Stored records:
::::::::

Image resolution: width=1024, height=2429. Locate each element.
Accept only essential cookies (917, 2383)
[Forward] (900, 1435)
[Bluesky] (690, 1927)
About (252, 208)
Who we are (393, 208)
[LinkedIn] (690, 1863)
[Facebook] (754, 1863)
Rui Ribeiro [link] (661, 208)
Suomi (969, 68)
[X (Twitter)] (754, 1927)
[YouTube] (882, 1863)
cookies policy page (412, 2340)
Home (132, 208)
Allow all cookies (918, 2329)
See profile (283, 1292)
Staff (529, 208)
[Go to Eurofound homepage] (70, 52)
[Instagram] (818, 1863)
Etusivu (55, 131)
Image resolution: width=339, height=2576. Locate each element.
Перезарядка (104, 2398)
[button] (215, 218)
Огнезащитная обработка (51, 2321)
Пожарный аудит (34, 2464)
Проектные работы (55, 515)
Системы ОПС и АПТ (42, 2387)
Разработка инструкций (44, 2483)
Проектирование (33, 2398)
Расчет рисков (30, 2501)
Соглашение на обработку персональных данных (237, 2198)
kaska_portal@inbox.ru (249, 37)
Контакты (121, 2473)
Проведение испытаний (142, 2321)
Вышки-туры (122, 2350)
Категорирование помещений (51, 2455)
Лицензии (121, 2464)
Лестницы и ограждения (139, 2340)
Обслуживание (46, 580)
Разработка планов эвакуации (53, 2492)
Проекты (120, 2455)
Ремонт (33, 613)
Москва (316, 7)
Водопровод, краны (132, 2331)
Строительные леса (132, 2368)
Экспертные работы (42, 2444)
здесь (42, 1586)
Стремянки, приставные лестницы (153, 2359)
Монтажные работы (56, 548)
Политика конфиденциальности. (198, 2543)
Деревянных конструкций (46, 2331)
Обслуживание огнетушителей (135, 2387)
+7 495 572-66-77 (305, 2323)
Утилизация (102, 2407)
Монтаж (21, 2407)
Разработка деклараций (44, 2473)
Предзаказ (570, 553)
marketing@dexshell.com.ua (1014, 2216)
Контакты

::::::::

§ What is expected: Which lines of the data contain the string "Image"? Copy each one.

§ Solution:
Image resolution: width=1024, height=2429. Locate each element.
Image resolution: width=339, height=2576. Locate each element.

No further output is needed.